En el barrio, se habla del señor X. Mi barrio es, desde 1979, Malasa-ña; el señor X sería el maquiavelo que orquestó los recientes disturbios. Entre los vecinos, no hay simpatía por los descerebrados que semanalmente invaden estas calles, niñatos que consideran alborotar y vomitar como derechos generacionales. Pero, ay, aún más feo que ese chancro es el espectáculo de fuerzas policiales en estampida, atizando con saña a cualquiera que se ponga por delante. Y ahí surge la sombra del señor X. Alguien que se afanó por provocar a la marabunta clausurando la plaza del Dos de Mayo. Alguien que logró que la bronca fuera aún mayor la noche siguiente, permitiendo que los belicosos tuvieran arsenales a su disposición: contenedores de botellas, obras sin vigilancia.

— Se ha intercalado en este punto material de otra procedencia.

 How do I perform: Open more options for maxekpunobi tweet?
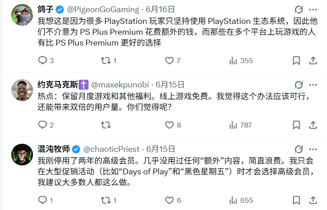tap(313, 84)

La teoría de mis amigos: el señor X buscaba una situación límite, para ofrecerse como garante de la ley y el orden. El premio hubiera sido el Efecto Sarkozy, los votos del miedo. Demasiado perfecto, me temo: no se presentaron políticos prometiendo mano dura. Madrid es la capital de la chapuza, debo recordar, y eso explica que la muchachada contara con excusas y con proyectiles.

Y la conversación deriva, como siempre, hacia la música. Dicen que los pelos, las camisetas de los insurrectos revelaban su pertenencia a tal o cual tribu urbana. Si esa taxonomía es fiable, alego, no conectaban con lo que hoy suena en Malasaña.

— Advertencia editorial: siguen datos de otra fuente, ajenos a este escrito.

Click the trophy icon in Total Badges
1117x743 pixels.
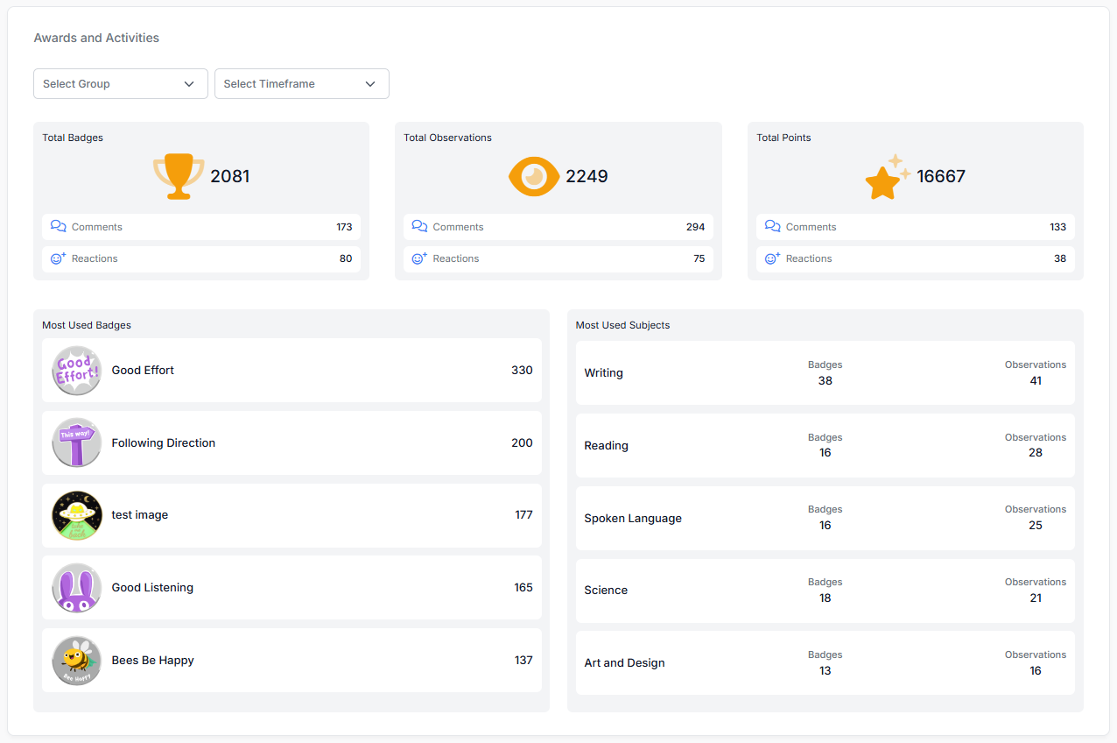(x=179, y=176)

En su apogeo, el barrio se distanció de la movida al potenciar el garaje y otras formas rudas del rock, siempre en inglés. Quien se atrevía a pinchar allí música negra o ritmos caribeños era calificado como "hortera" (guardo dolorosas experiencias al respecto). Veinte años después, ¡cómo ha cambiado el paisaje! Ahora domina el soul y el funk, complementado por bugalú y otros adobos latinos. Es un fenómeno no limitado a Malasaña: ocurre en todo el país.

¿Merece celebrarse? Hasta cierto punto: ha mejorado el nivel medio de la música nocturna; las chicas bailan más a gusto. Sin embargo, todo parece impostado. El culto del vinilo genera esnobismo y éste es un movimiento más de pinchadiscos que de músicos. En tiempos del garaje y el nuevo rock americano, podíamos ver a sus grupos punteros; las estrellas del soul y el funk ya han muerto o se reservan para los festivales veraniegos.

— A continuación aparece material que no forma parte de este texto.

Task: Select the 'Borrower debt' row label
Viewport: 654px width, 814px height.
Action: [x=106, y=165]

La cultura musical también se ha empobrecido. Se edita el valioso Enlace Funk, pero no tiene la regularidad o la densidad de Ruta 66, anterior biblia del sonido Malasaña. Reina la ignorancia. Hace poco, una rotunda banda de funk (madrileña) acudió a poner discos a un programa de radio (nacional). En su selección estaba Chic y -glup- el locutor no conocía al grupo de Nile Rodgers y Bernard Edwards. Aquello empeoró: la cantante quería saber quién cantaba con Chic. No estamos ante un gran secreto pero se lanzó una llamada por las ondas. Intervino un oyente barcelonés para asegurar que las voces las ponía el grupo Sister Sledge. Tiene lógica -Chic produjo a Sister Sledge-, pero no es cierto.

Muchas risas. Olvidamos al señor X y recordamos al medroso Platón, que advertía que la música podía subvertir el orden social: "Cuando cambian los modos de la música, las leyes fundamentales del Estado siempre cambian con ellos" (La República). Si hubiera caído por Malasaña el 1 o el 2 de mayo, Platón también habría cobrado. Por las pintas y por fallar como profeta.